— Start Quoted text —

Model-Free Linear Quadratic Control via Reduction to Expert Prediction

Yasin Abbasi-Yadkori; Nevena Lazic; Csaba Szepesvári

2019 AISTATS AISTATS 2019

Model-Free Linear Quadratic Control via Reduction to Expert Prediction

Abstract

Model-free approaches for reinforcement learning (RL) and continuous control find policies based only on past states and rewards, without fitting a model of the system dynamics. They are appealing as they are general purpose and easy to implement; however, they also come with fewer theoretical guarantees than model-based RL. In this work, we present a new model-free algorithm for controlling linear quadratic (LQ) systems, and show that its regret scales as $O(T^{\xi+2/3})$ for any small $\xi>0$ if time horizon satisfies $T>C^{1/\xi}$ for a constant $C$. The algorithm is based on a reduction of control of Markov decision processes to an expert prediction problem. In practice, it corresponds to a variant of policy iteration with forced exploration, where the policy in each phase is greedy with respect to the average of all previous value functions. This is the first model-free algorithm for adaptive control of LQ systems that provably achieves sublinear regret and has a polynomial computation cost. Empirically, our algorithm dramatically outperforms standard policy iteration, but performs worse than a model-based approach.

— End Quoted text —

● Brief 1:
Please answer these questions about the abstract, one line each:
(a) How does the regret of the new algorithm scale?
(b) Control of Markov decision processes is reduced to what kind of problem?
(c) In the experiments, what kind of approach does the algorithm perform worse than?

— Start Material for this exercise —

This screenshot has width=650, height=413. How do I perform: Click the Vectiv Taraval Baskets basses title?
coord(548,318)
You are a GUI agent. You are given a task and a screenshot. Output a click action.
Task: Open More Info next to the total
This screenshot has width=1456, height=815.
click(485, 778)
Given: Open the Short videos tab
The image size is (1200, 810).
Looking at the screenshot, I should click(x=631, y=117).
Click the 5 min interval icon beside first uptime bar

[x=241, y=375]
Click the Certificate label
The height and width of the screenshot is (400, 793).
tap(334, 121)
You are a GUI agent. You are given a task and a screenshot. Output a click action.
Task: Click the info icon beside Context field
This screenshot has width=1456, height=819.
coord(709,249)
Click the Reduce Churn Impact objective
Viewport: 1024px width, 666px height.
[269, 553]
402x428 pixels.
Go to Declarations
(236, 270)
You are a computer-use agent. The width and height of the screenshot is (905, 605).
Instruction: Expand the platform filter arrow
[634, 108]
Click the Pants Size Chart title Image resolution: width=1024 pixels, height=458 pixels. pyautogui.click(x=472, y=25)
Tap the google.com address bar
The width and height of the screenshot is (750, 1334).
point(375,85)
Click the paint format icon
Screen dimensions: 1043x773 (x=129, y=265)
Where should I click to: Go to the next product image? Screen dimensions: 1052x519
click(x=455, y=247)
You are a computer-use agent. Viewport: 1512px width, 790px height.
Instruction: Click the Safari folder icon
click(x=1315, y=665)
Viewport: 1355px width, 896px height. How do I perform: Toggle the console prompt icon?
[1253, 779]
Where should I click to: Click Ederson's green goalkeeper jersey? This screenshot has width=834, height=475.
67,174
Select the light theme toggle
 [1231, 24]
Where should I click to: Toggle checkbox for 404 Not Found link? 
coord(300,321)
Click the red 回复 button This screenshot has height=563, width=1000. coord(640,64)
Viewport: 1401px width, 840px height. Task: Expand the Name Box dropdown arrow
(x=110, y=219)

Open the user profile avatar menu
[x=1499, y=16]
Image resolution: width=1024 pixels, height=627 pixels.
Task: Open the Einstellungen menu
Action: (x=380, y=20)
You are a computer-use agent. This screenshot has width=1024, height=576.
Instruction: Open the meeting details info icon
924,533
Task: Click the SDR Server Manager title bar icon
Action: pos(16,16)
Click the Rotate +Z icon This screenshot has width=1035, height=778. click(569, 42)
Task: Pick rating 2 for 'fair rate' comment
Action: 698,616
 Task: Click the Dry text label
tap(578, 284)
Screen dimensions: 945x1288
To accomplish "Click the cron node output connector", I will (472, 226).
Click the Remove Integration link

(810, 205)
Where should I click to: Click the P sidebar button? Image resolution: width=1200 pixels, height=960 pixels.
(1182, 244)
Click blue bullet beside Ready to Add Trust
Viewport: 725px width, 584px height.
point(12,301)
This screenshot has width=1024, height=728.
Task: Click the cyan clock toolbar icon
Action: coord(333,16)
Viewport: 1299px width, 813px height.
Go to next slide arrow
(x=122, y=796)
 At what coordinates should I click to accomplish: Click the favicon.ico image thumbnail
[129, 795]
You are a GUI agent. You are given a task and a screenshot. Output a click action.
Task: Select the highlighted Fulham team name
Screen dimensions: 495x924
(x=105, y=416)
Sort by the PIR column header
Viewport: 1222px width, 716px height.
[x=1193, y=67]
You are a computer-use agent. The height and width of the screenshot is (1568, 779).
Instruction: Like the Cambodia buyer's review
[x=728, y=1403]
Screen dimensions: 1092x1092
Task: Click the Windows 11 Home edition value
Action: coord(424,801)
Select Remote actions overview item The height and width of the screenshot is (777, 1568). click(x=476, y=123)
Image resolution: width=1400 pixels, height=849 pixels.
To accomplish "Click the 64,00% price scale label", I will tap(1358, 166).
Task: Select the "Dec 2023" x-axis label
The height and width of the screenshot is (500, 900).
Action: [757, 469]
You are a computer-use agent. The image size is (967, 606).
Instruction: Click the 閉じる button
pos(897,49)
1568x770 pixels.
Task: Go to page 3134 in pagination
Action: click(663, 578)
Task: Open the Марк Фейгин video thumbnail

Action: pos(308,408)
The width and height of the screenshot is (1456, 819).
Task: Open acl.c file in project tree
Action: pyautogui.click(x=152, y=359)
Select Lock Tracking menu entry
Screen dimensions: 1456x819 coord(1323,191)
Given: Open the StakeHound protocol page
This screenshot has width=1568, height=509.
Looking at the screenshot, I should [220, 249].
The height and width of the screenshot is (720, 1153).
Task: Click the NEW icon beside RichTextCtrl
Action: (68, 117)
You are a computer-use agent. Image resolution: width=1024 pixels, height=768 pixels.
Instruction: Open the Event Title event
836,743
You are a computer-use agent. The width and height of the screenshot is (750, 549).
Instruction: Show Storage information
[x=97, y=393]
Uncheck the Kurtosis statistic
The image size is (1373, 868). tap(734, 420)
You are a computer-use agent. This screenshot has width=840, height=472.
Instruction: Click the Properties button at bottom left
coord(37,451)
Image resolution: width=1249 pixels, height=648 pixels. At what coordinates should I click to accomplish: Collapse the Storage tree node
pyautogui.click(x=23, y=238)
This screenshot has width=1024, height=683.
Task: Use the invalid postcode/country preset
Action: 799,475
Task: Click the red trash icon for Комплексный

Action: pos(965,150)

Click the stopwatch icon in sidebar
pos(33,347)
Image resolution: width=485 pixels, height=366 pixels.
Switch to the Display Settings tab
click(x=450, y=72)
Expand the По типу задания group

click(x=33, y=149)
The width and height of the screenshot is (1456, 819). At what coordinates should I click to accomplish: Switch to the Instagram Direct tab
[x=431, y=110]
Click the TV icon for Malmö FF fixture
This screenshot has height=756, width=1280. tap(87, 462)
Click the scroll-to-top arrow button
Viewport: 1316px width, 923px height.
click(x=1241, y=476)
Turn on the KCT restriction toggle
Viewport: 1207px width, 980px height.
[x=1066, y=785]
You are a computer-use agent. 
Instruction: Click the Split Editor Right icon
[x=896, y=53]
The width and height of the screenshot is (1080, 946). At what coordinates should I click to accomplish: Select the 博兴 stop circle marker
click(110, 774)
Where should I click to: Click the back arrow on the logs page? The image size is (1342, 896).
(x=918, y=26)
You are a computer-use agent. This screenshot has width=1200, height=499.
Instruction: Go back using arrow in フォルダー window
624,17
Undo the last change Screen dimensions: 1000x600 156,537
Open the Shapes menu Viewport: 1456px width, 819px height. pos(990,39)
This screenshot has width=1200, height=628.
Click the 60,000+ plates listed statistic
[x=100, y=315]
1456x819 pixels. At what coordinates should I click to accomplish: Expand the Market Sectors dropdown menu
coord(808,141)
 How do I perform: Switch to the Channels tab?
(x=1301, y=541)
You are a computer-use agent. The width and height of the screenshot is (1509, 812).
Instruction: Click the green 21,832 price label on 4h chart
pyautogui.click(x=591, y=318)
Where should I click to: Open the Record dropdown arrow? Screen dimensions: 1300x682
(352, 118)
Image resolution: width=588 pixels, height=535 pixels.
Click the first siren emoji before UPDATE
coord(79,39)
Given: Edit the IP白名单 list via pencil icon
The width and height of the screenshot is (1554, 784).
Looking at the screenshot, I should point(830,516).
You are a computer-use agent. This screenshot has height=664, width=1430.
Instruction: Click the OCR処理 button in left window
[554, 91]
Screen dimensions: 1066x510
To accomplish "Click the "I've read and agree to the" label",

— End Material for this exercise —

● Brief 2:
In the records, write out the stretch from the line containing "Click the scroll-to-top arrow button" through the line containing "(x=1301, y=541)" again, swapping "Instruction" for "Task" and changing nothing else. Give only those lines.

● Correct output 1:
(a) As $O(T^{\xi+2/3})$ for any small $\xi>0$, if the time horizon satisfies $T>C^{1/\xi}$ for a constant $C$.
(b) An expert prediction problem.
(c) A model-based approach.

● Correct output 2:
Click the scroll-to-top arrow button
Viewport: 1316px width, 923px height.
click(x=1241, y=476)
Turn on the KCT restriction toggle
Viewport: 1207px width, 980px height.
[x=1066, y=785]
You are a computer-use agent. 
Task: Click the Split Editor Right icon
[x=896, y=53]
The width and height of the screenshot is (1080, 946). At what coordinates should I click to accomplish: Select the 博兴 stop circle marker
click(110, 774)
Where should I click to: Click the back arrow on the logs page? The image size is (1342, 896).
(x=918, y=26)
You are a computer-use agent. This screenshot has width=1200, height=499.
Task: Go back using arrow in フォルダー window
624,17
Undo the last change Screen dimensions: 1000x600 156,537
Open the Shapes menu Viewport: 1456px width, 819px height. pos(990,39)
This screenshot has width=1200, height=628.
Click the 60,000+ plates listed statistic
[x=100, y=315]
1456x819 pixels. At what coordinates should I click to accomplish: Expand the Market Sectors dropdown menu
coord(808,141)
 How do I perform: Switch to the Channels tab?
(x=1301, y=541)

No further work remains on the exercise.